I’m not a feminist, but I feel my womanly womb clench her muscles and my authority re-wild when I see conglomerates of blood in the toilet bowl, but modesty and insularity heightens still embarrassed if a cotton pad falls out of the bag or if red blood is caught on the sheets, as if I have to be ashamed of soiling something, beside someone who only exists because we can bleed as human beings.
I recall tucking period pads under my armpit as a teenager when I ran into a boy in a store, and I remember my dying grandmother wearing a pad on her deathbed— I believe disease and age made us incontinent as newborns, so we become incontinent again.
“You always say that,” he replies when I tell him I can’t have sex tonight because I’m bleeding.

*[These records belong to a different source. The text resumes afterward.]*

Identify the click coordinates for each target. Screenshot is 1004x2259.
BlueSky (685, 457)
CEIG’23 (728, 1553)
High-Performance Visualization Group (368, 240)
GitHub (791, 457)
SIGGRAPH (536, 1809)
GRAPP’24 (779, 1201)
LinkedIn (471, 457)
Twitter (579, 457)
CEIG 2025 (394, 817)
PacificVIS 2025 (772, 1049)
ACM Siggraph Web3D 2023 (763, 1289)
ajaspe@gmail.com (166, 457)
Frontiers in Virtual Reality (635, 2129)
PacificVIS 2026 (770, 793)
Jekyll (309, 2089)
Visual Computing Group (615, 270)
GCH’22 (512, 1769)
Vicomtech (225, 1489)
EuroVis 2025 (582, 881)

I repeat it once a month, maybe more, since it’s a great get-out clause.
But I’m lying, lying, lying that I haven’t bled in ten years, and I say it proudly today to a guy.
I’m bleeding, and each drop of blood represents success, womanhood, control, and a release.
I’m not a feminist, yet the colour of the red in the blood fascinates me.
Maybe since I’m a painter, I see things differently, but take a look the next time and you’ll see what I mean.
It has every crimson cream shade imaginable.
“Don’t be so feministic, don’t use it on the painting,” he says.
If I do it eventually, I won’t tell you since it would just improve the job and give off that delicious air of womanhood that has been tainted by shame and disarray for so long.
Next blog will be out soon.Desai Thoughts MEdia.